URLs are supposed to represent resources. A web app can be a resource, and there are techniques for managing state within those. Hashbangs might be one of these. But when large web properties are converting all their links to articles and other bits of text (tweets/twits/whatever) into these monstrosities, it’s not innovation. It’s a huge mistake that ought to be regretted now and will certainly be regretted in the future.

Reed Underwood

# 10th February 2011, 4:56 pm / urls, recovered, hashbanghell

Before events took this bad turn, the contract represented by a link was simple: “Here’s a string, send it off to a server and the server will figure out what it identifies and send you back a representation.” Now it’s along the lines of: “Here’s a string, save the hashbang, send the rest to the server, and rely on being able to run the code the server sends you to use the hashbang to generate the representation.” Do I need to explain why this is less robust and flexible? This is what we call “tight coupling” and I thought that anyone with a Computer Science degree ought to have been taught to avoid it.

Tim Bray

# 10th February 2011, 6 am / javascript, urls, recovered, hashbanghell

Going Postel.
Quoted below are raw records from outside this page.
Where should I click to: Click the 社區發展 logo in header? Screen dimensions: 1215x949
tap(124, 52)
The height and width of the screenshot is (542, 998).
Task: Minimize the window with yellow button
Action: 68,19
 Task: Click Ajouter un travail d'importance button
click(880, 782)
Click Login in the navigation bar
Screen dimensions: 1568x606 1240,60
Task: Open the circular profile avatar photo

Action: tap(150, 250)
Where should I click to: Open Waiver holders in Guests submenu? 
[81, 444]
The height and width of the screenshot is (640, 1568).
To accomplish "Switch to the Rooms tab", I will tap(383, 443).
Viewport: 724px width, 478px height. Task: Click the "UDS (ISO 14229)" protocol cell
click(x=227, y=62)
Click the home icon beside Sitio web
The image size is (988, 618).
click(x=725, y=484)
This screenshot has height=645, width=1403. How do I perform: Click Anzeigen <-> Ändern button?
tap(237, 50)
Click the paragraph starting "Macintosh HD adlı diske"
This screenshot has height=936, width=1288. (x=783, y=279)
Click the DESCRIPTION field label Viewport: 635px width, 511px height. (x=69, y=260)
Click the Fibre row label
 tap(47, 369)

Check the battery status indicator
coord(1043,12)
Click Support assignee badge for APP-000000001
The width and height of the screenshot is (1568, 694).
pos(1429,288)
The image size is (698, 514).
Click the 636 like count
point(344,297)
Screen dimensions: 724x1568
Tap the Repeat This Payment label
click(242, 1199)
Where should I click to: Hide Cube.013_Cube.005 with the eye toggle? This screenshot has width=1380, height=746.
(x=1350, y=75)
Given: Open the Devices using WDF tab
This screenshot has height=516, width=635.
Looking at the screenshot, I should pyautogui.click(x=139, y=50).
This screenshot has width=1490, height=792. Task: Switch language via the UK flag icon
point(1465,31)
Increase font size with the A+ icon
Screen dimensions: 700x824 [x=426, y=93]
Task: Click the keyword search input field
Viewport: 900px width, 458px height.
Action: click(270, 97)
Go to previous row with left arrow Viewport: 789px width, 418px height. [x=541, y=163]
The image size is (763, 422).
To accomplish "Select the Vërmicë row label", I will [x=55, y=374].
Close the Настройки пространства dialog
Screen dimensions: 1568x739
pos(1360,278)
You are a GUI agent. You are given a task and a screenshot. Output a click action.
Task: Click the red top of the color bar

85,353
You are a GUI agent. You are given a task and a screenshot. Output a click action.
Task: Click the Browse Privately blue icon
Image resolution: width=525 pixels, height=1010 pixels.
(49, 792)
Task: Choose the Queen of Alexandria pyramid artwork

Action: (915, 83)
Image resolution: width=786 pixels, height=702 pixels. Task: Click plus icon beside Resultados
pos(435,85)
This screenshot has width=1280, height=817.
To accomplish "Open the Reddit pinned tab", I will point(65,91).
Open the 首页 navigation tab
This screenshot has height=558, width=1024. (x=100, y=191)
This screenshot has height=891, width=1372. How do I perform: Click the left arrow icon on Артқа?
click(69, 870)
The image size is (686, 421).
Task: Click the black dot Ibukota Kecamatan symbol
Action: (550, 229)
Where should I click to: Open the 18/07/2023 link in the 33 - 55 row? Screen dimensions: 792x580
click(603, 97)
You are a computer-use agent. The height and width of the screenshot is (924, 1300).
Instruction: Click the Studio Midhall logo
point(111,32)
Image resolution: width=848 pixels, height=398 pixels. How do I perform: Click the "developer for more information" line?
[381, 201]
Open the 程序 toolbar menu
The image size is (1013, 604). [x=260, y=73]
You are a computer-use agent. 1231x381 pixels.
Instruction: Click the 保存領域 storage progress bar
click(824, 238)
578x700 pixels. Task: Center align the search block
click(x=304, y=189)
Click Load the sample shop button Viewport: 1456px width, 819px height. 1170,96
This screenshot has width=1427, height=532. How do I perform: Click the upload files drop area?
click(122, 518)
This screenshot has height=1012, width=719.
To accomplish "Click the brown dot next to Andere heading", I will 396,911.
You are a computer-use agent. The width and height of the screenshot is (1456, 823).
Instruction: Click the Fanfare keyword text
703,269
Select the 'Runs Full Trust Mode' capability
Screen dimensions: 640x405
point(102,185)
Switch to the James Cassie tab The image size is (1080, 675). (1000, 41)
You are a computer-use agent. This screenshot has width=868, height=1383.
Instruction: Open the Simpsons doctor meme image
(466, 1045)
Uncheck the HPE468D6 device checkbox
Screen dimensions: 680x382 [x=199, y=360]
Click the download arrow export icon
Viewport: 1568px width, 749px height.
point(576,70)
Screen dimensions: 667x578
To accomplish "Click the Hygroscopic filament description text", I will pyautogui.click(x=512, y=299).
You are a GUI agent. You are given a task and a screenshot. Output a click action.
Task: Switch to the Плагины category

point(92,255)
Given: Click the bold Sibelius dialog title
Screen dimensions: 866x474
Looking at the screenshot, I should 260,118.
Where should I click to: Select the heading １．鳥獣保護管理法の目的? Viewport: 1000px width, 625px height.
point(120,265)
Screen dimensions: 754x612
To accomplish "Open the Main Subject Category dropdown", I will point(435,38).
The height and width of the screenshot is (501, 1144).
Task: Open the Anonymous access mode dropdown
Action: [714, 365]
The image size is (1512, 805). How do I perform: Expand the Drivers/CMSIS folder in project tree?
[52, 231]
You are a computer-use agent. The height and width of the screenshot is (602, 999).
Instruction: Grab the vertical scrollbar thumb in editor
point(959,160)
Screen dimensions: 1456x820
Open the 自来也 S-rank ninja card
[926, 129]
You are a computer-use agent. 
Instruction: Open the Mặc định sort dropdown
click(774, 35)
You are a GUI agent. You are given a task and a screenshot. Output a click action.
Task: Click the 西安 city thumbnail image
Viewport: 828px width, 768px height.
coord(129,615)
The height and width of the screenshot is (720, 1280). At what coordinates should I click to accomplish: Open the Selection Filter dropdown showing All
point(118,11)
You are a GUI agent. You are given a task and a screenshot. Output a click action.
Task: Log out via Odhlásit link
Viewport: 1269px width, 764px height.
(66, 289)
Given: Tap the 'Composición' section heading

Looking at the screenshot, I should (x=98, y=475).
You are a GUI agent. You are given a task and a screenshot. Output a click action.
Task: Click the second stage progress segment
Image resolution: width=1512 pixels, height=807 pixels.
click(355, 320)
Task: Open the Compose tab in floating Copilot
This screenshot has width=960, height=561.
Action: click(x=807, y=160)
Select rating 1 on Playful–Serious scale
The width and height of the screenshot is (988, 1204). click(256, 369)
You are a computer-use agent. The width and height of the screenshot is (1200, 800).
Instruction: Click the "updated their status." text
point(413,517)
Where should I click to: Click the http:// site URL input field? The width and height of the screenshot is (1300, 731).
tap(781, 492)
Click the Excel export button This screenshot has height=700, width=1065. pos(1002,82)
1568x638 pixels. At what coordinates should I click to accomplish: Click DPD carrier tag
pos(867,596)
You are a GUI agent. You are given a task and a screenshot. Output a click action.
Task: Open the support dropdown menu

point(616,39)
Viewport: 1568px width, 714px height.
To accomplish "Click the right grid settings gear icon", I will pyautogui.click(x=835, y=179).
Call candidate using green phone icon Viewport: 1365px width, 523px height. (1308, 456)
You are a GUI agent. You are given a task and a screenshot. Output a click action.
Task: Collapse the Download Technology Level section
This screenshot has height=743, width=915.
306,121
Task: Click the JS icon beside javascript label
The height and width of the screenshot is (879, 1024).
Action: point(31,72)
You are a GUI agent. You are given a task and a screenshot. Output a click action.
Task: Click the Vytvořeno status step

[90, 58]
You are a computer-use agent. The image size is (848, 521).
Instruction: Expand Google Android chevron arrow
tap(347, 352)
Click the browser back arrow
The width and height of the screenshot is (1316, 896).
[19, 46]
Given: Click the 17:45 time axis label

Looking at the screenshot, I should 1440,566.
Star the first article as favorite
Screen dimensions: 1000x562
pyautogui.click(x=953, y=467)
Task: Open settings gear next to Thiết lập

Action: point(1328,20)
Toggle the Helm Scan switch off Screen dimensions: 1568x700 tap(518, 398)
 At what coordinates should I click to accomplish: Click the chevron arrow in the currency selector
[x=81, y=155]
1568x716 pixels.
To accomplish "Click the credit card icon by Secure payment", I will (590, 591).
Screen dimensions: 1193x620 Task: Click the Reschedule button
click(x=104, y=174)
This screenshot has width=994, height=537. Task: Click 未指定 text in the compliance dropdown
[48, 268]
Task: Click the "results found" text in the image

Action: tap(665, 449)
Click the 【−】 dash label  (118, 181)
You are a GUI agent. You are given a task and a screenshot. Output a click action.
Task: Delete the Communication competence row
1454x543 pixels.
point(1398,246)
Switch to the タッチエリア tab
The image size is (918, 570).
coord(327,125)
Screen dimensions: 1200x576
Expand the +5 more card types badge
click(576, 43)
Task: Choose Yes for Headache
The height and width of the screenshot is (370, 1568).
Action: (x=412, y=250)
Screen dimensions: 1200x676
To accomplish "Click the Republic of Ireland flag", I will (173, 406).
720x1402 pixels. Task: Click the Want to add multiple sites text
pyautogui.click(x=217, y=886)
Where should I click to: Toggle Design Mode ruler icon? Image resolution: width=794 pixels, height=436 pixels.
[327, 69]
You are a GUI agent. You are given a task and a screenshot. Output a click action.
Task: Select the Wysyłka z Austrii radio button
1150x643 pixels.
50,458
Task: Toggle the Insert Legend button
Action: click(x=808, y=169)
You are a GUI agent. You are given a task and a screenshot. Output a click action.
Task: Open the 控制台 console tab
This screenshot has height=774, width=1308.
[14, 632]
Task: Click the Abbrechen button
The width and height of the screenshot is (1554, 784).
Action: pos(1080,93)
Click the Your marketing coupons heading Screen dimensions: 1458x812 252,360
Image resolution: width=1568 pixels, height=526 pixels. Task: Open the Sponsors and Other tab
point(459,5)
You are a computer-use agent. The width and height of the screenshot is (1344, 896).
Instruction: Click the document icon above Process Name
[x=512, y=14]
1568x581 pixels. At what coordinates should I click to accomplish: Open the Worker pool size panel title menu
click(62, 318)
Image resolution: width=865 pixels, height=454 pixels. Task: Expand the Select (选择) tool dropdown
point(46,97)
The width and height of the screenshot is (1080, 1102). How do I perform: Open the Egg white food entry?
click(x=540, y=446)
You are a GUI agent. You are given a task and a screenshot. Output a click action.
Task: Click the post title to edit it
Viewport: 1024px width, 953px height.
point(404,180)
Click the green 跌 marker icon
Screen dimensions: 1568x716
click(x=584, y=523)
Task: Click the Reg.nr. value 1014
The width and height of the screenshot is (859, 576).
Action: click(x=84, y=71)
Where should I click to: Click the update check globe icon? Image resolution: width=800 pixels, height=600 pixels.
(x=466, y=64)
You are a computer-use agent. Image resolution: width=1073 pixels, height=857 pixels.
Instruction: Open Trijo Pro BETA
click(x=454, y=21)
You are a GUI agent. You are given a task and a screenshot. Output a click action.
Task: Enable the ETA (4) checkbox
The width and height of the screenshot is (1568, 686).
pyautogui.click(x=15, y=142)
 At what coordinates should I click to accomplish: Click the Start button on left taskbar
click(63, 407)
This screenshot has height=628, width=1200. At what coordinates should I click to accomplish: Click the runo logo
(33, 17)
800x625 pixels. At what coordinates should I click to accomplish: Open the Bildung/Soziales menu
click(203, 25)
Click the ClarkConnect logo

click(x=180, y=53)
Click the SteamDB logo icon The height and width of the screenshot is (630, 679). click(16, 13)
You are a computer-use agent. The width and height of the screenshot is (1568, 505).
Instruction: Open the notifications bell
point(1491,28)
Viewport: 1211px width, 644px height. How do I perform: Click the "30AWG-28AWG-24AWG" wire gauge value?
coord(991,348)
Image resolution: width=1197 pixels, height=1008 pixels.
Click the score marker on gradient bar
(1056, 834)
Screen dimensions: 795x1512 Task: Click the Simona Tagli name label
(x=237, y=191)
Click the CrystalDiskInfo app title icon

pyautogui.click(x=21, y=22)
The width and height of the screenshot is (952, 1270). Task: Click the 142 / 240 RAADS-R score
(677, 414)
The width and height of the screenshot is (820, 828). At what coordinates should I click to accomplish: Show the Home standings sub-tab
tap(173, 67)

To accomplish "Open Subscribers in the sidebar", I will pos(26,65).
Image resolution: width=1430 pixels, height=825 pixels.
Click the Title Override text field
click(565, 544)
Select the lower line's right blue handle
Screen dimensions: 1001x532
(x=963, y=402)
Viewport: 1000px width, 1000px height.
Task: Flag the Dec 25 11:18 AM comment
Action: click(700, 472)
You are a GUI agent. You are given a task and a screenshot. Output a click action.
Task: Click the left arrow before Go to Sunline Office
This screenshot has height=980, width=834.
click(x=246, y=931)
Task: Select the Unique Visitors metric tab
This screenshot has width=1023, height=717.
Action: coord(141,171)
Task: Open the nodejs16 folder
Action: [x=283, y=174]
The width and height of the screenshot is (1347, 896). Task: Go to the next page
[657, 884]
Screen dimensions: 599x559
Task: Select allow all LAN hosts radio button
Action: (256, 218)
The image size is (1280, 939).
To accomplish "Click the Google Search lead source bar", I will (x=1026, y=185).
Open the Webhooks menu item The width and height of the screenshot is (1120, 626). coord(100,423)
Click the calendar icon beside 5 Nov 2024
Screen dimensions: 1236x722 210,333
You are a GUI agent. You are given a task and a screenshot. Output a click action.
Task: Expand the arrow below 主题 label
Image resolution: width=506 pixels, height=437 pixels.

Jeremy points out that one of the many disadvantages of publishing JavaScript dependent content on the Web is that a single typo can render your entire site unusable.

# 9th February 2011, 2:18 am / ajax, jeremy-keith, urls, recovered, gawker, hashbanghell

Breaking the Web with hash-bangs. Mike Davies explains why Gawker’s new Ajax fragment-tastic redesign is a web architecture error of colossal proportions.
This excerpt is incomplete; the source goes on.